The Central Coast Alliance for Health (CCAH) is a nonprofit
medical plan that has been laboring for nearly 11 years to link 86,000
low-income clients with health care resources in both Santa Cruz and Monterey
Counties. Its executive director, Alan McKay, says that his agency “works
magic locally doing a job that the state wouldn’t be able to do successfully.”
The
CCAH links its clients (and their MediCal benefits), to community agencies,
clinics and doctors that act as their primary care providers. “This
means that they don’t have to visit the emergency room for uncomplicated
conditions,” McKay says. “Having primary care physicians means
that they are better able to navigate their way through the health care
system."
But despite the great work that all of these programs accomplish
on a daily basis. Every single person contacted for this story believes
that the entire health care system is not only broken, but heading towards
a messy implosion.
“It can’t continue the way that it is going,” Khalsa
says at the end of our interview. “It’s just insane. The system
is broken. It’s not the quality of care that’s broken, it’s
the access to it and the financing of it.”
Off The Grid
Maria Greaves
is a doctor that’s decided to remove herself from the complications
of the current health care schema by setting up an “ideal micro-practice.” Based
on Soquel Avenue, Greaves isn’t part of a medical group, she has
no insurance connections and deals in that most old fashioned of financial
instruments—cash. After surveying the costs of health care in the
county for a standard doctor’s visit last summer when she opened
her practice and found it was around $90, she decided to charge $45.
She
keeps her client load small and her costs and overhead even smaller by
working without an office manager, a medical billing and coding specialist
or six receptionists. She even answers her own phone.
When asked about
the political reforms in process, she is pessimistic. “I don’t
think these reforms will work. It’s hard to know what will actually
come out versus what they say will happen. The more you keep a middleman
in the picture—public or private—the more obstacles there are
to accessing care.”
What she values about her practice is a commodity
that has almost been stripped out of the corporate model of care—face
time. A veteran of a local medical practice, Greaves says that she used
to spend only around five or 10 minutes with each patient and now she is
able to spend around an hour with each person who comes into her office. “The
natural structure of most offices is that a doctor would have to see 20
patients a day to see any income.
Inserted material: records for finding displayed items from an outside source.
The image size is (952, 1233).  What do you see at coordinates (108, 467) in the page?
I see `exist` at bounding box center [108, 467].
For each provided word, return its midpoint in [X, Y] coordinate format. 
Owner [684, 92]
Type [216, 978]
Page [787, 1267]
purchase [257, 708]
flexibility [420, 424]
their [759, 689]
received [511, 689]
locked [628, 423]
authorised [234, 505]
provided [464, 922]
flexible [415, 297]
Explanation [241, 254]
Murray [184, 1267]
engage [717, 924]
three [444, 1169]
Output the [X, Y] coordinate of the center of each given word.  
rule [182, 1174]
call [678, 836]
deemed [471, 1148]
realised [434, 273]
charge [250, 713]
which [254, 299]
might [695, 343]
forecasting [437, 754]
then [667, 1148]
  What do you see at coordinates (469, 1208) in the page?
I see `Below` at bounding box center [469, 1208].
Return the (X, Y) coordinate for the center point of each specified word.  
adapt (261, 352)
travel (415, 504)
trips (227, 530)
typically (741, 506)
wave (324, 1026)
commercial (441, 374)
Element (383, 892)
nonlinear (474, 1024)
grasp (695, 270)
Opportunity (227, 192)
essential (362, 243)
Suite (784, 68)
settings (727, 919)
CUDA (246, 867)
That seems ridiculous. You can’t
spend quality time with patients. My philosophy of care is that you can
make most diagnoses of people without even laying hands on them, you just
have to listen.”
When queried about indigent services, she says that
she does take on some people that she knows will be unable to meet her
rate schedule. “I have a couple of people who can’t afford
me and I work out those cases on a special basis. I’ve taken Ziploc
bags of change. I’ve worked out payment plans. I don’t exclude
anybody.”
While Greaves’ solution isn’t a fix for the
large-scale problems in the health care system, it is a novel solution
to the stresses that the current schema places on health care professionals.
Her small, 300-square-foot office works for both her and her patients.
“I
want to make people feel better and go home and feel like I did something
with my work day,” Greaves says. “But no matter what the scale
is, it’s a hard balance to find between having adequate access to
health care and having a high quality service.”